The UNODC Study on Firearms[1] estimates that there were some 875 million firearms in existence in 2007. Only 3% of these were held by law enforcement services and 23% by the military. In an industry of this size, it is up to legislators to impose measures against the threat arising from the possession of such vast number of weapons.

The EESC believes that the clarifications, new requirements and more consistent rules on marking and destroying weapons proposed by the Commission are a significant improvement on the directive. However, the Committee insists that legislation on firearms must be more ambitious in order to increase public safety in general – it should not just be an immediate response to recent acts of terrorism. In its opinion on the control of the acquisition and possession of weapons adopted at the plenary session in April, the Committee offers some specific measures in terms of tracing arms and individuals involved in criminal acts. Since not only weapons traceability, but also ammunition traceability, is important, the industry should be encouraged to start researching the possibility of placing indelible marks on bullets which cannot be destroyed upon use. It is normally bullets – not weapons – that are left behind at crime scenes, and marking of this type could be a valuable source of information in police investigations. The EESC believes that such data, if made available via interoperable databases run by the authorities, would make investigations much more effective.
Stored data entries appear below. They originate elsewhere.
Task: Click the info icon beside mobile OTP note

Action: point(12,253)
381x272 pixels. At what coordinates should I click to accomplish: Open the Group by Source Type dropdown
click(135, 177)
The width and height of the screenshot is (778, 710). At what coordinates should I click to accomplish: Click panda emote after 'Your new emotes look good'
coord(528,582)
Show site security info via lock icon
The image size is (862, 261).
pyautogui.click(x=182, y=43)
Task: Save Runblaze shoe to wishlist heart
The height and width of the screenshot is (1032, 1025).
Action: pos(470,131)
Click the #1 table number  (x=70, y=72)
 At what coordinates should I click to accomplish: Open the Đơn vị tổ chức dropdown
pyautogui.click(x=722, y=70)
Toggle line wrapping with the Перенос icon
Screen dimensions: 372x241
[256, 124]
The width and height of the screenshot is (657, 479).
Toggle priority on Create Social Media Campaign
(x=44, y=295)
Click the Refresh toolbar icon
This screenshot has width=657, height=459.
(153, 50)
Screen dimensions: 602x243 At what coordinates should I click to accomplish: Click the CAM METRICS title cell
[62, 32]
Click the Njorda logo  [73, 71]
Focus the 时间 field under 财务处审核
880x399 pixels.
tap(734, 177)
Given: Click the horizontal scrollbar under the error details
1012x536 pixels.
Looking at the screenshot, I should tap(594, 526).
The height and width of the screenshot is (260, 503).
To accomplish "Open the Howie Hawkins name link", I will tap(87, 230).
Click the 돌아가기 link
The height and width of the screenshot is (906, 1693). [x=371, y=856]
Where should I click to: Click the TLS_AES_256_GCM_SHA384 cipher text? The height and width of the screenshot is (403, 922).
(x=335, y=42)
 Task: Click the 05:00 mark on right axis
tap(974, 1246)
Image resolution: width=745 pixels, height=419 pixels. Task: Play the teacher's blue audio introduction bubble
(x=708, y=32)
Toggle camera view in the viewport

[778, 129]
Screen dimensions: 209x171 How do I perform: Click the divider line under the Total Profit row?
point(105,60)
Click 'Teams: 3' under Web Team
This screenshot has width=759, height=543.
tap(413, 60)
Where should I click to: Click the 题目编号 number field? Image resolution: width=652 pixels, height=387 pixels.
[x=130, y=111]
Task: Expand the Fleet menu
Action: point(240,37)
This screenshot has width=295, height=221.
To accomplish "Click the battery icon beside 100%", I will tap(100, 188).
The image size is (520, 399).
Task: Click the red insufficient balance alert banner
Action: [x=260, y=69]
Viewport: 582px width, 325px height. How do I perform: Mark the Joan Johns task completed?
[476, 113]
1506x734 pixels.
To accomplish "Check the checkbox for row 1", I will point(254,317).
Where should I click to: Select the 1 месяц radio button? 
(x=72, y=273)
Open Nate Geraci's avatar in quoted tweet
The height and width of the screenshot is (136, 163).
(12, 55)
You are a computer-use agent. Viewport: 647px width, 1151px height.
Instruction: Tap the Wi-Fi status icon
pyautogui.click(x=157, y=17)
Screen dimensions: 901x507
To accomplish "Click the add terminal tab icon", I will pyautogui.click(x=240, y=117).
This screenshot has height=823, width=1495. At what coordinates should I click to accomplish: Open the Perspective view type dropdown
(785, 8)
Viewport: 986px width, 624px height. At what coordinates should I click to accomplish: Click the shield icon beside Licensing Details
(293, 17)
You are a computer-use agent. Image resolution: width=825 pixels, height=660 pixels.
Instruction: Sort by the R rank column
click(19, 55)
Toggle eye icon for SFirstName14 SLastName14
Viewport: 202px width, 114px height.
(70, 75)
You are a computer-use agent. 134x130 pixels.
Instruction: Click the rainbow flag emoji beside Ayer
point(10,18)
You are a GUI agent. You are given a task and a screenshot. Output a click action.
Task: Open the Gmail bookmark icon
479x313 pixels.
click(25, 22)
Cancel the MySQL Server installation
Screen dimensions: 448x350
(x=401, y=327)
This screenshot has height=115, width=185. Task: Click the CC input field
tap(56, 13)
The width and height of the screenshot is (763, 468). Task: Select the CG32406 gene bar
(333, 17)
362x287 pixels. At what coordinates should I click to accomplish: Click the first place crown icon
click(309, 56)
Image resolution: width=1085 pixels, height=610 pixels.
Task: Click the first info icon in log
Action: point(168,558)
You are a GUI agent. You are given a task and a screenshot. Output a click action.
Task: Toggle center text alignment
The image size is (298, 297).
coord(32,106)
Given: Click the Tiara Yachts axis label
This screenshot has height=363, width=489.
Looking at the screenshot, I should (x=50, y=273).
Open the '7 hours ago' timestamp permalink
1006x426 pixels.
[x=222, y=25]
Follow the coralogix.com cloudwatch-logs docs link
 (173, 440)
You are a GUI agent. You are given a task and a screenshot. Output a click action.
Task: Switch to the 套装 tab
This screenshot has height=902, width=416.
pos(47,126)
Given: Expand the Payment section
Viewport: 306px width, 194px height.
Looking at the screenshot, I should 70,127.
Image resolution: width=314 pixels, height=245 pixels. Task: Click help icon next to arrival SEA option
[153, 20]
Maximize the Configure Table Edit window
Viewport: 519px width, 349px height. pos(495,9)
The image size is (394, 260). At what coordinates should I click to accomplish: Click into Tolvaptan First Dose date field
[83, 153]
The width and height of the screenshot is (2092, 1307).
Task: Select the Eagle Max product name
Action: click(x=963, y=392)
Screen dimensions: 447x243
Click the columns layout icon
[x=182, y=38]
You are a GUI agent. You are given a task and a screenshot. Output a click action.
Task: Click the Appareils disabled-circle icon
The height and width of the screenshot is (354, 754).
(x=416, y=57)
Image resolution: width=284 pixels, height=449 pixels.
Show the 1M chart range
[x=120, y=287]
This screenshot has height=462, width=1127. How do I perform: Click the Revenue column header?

Another approach, according to the EESC opinion, could be to follow the example of the Australian and UK buyback programmes, which would take several thousand weapons out of circulation. In 1997, after an incident in which 35 people lost their lives and 23 others were injured, Australia embarked upon one of the most substantial overhauls on record of its laws governing the use and possession of weapons. This led to the surrender of 700 000 weapons and, together with some new restrictions, to a drastic fall in firearms-related homicides. The reasoning behind the Australian buyback programme was that the large-scale availability of weapons made it easier for people to act on homicidal impulses and commit mass murder.

Another area which needs specific attention is 3D printing – technological developments can be used to manufacture weapons that are just as lethal as those made by conventional methods, but are impossible to control or track. These weapons are mostly made of materials that traditional security systems cannot detect. Nations must come together to discuss this issue.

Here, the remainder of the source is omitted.